The new requirements will come into force from December 1, 2011. Bonds not meeting the criteria may still be permitted with an additional haircut that increases by five percentage points each month until December 1, 2012. This is when all securities are expected to comply.
Last week, the BofE extended the range of collateral eligible for the Discount Window Facility to include portfolios of loans to individuals and nonbanking companies as well.
According to Royal Bank of Scotland (RBS) analysts, the current compliance among U.K. master trusts is between 50% and 70%.
In addition to the asset class specific requirements, there is a universal requirement for the full documentation related to the transaction to be available on a Web site.
The required documents include the prospectus and all closing documents such as swap documentation, the asset sale, servicing, administration, cash management, account bank, GIC, liquidity facility and sub-loan agreements, trust deeds and any other documents referenced in the public documents or that could have an impact on the cash flows in the transaction.

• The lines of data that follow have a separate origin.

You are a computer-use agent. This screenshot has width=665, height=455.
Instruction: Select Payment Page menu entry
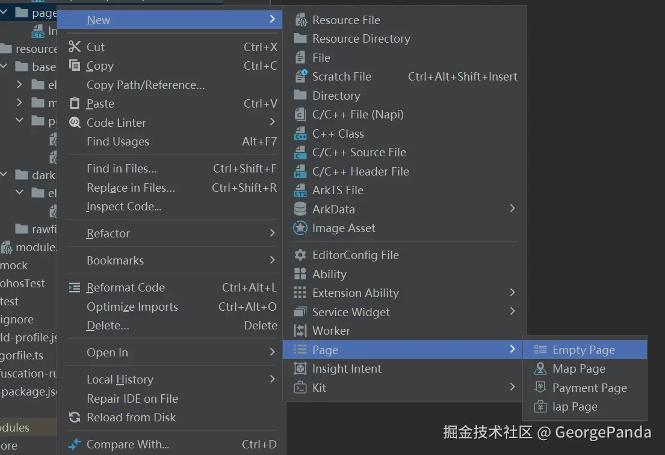point(589,388)
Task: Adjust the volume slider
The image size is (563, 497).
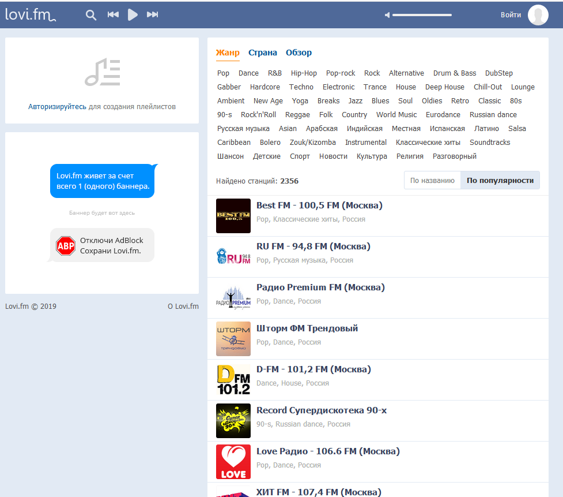Action: coord(421,15)
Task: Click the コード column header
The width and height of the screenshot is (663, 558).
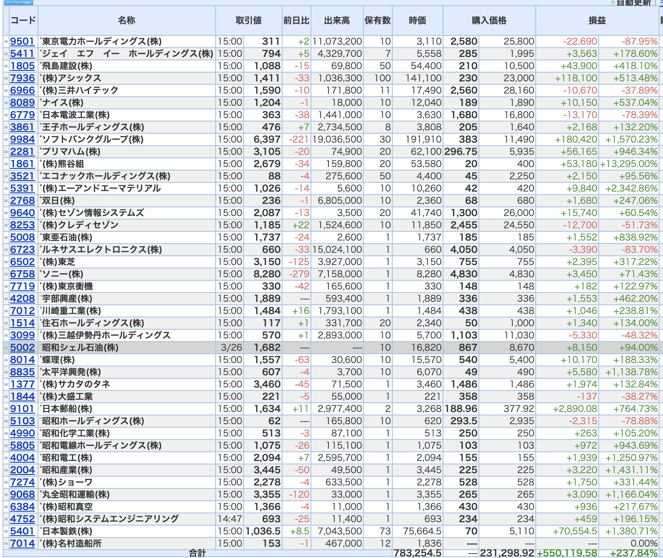Action: pos(23,21)

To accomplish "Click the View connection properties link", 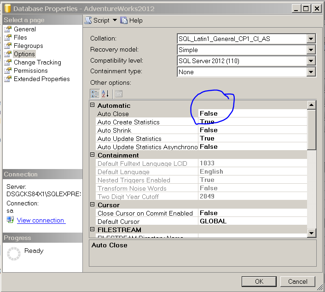I will tap(41, 220).
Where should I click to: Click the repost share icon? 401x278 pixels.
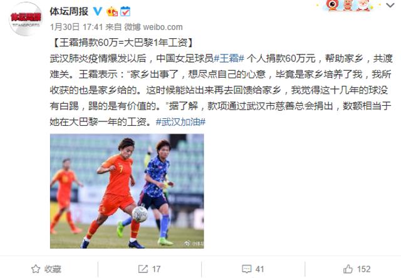(143, 269)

These requirements will also be applied to private deals where they are from the same program or could have an impact on cash flows; the only concession being that certain commercially sensitive terms may be redacted from private deal documents where these have no bearing on the cash flows in the relevant transaction. The only explicit exclusion from these requirements is for legal opinions.
"In our opinion these proposals are positive for the market in the longer term." RBS analysts said. "The vastly greater quantity and increased standardization of data should allow investors to gain a better of deals more easily, more accurate comparison of deal performance, to allow analysis of the underlying collateral to a far greater level of sophistication and to enable better scrutiny over how deals are managed."

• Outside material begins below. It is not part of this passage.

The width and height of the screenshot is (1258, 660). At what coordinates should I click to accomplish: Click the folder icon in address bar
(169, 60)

However, analysts noted that the new requirements come with significant challenges and increased implementation costs, which will inevitably fall impact sponsors of covered bond programs and RMBS.
"The European Central Bank has yet to publish its requirements but it looks likely that there requirements for U.K. entities will end up being notably more stringent than in the Euro area, which would certainly not be a level playing field," RBS analysts noted.